John Stossel covers California’s home schooling debate.

The cat is finally out of the bag. A California appellate court, ruling that parents have no constitutional right to homeschool their children, pinned its decision on this ominous quotation from a 47-year-old case, “A primary purpose of the educational system is to train schoolchildren in good citizenship, patriotism and loyalty to the state and the nation as a means of protecting the public welfare.”

There you have it; a primary purpose of government schools is to train schoolchildren “in loyalty to the state.” Somehow that protects “the public welfare” more than allowing parents to homeschool their children, even though homeschooled kids routinely outperform government-schooled kids academically.
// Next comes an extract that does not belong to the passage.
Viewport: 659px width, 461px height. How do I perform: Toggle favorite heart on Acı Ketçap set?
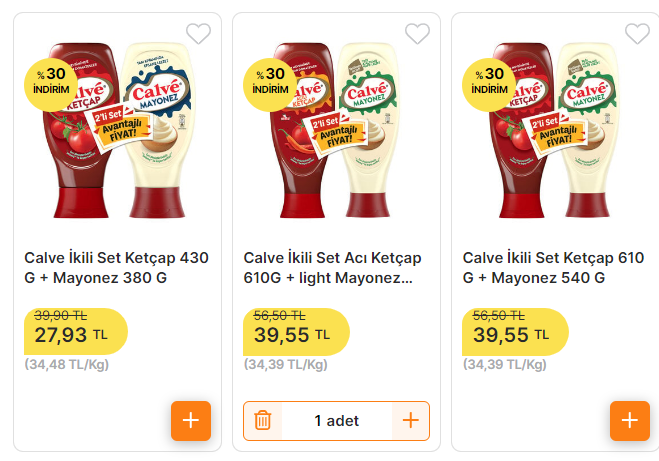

In 2006, homeschooled students had an average ACT composite score of 22.4. The national average was 21.1.

Justice H. Walter Croskey said, “California courts have held that under provisions in the Education Code, parents do not have a constitutional right to homeschool their children,” Justice Croskey said.
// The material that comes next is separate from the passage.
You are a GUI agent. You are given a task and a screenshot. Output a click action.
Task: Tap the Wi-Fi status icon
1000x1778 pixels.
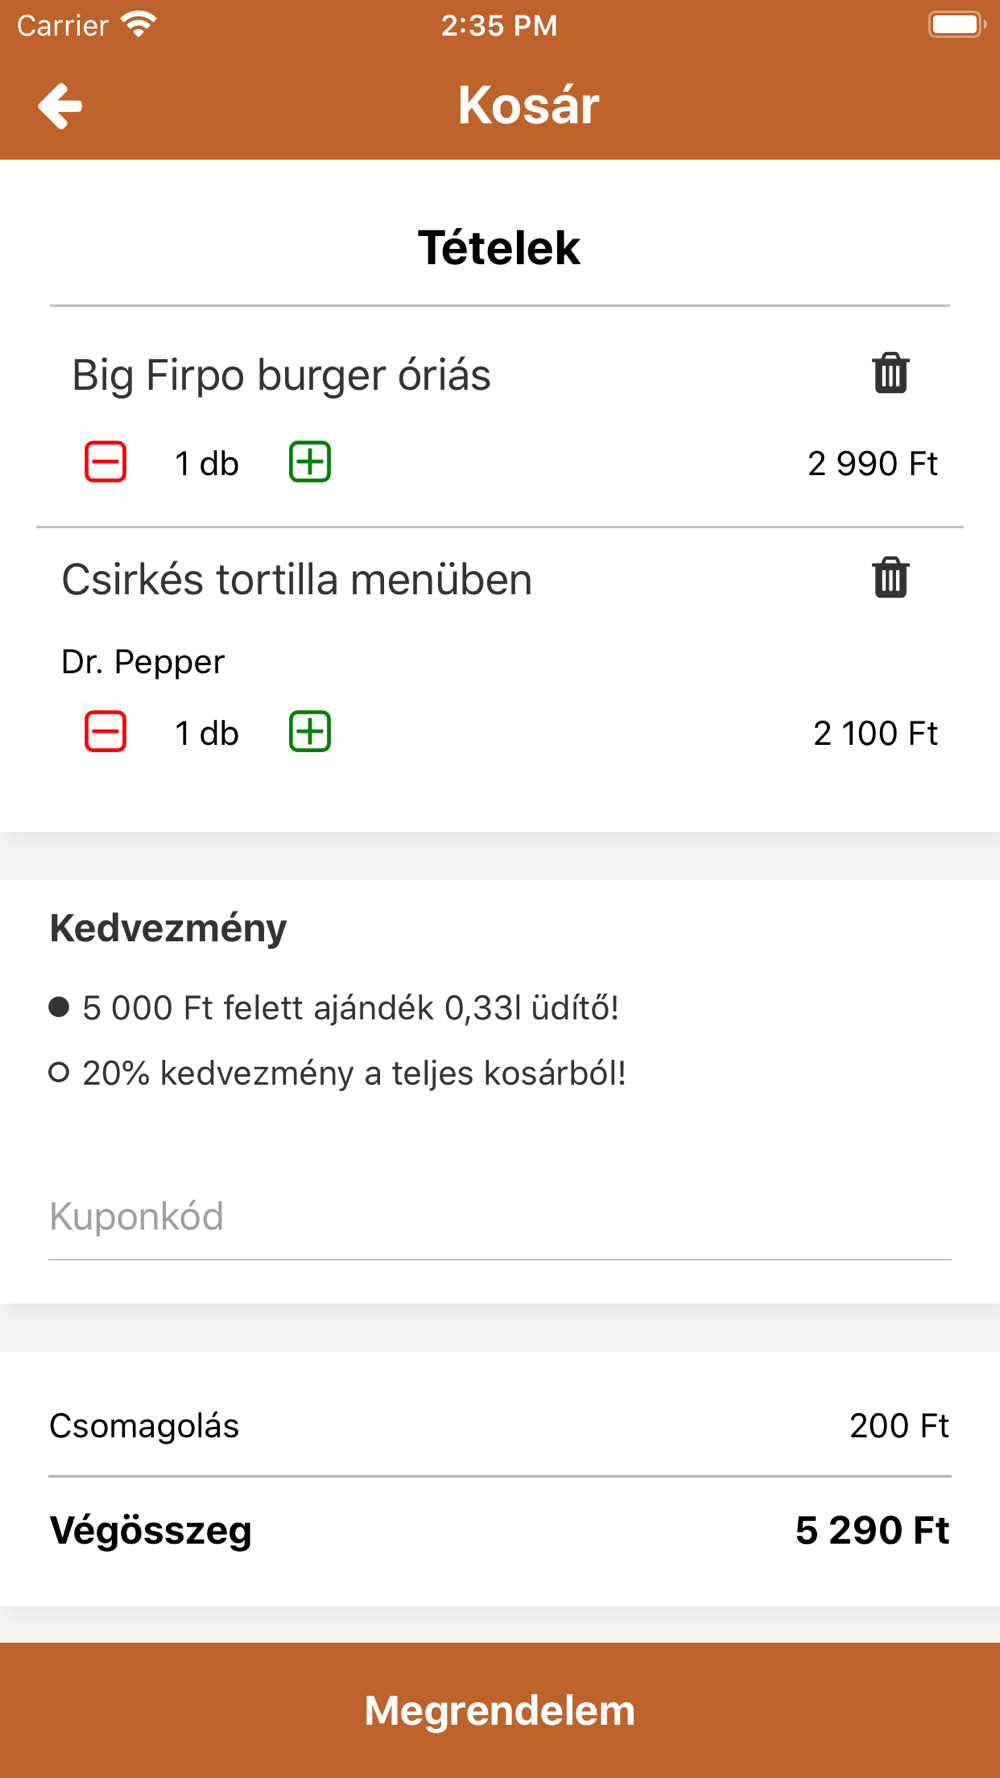point(139,24)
If that is the law in California, then Charles Dickens’s Mr. Bumble is right: “the law is a ass, a idiot.” …

 

Thomas Sowell illuminates the irony in the Bear Stearns bailout.

There was a real irony in the recent intervention by the Federal Reserve System to provide the money that enabled the firm of JPMorgan Chase to buy Bear Stearns before it went bankrupt. The point was to try to prevent a domino effect of panic in the financial markets that could lead to a downturn in the economy.

The irony is that it was almost exactly a hundred years ago — 1907, to be exact — that the original J.P. Morgan arranged a bailout of a troubled financial institution for the same purpose of preventing a panic that could end up with the whole economy declining.

The difference is that J.P. Morgan and his fellow bankers used their own money, while the Federal Reserve System used their power to create money.

What that means is that the value of your money and my money — all Federal Reserve Notes — goes down when more Federal Reserve Notes are issued to subsidize the purchase of Bear Stearns by JPMorgan Chase.

It wasn’t really a bailout because the stockholders of Bear Stearns lost their shirts. But the firm of JPMorgan Chase got money from the government to seal the deal.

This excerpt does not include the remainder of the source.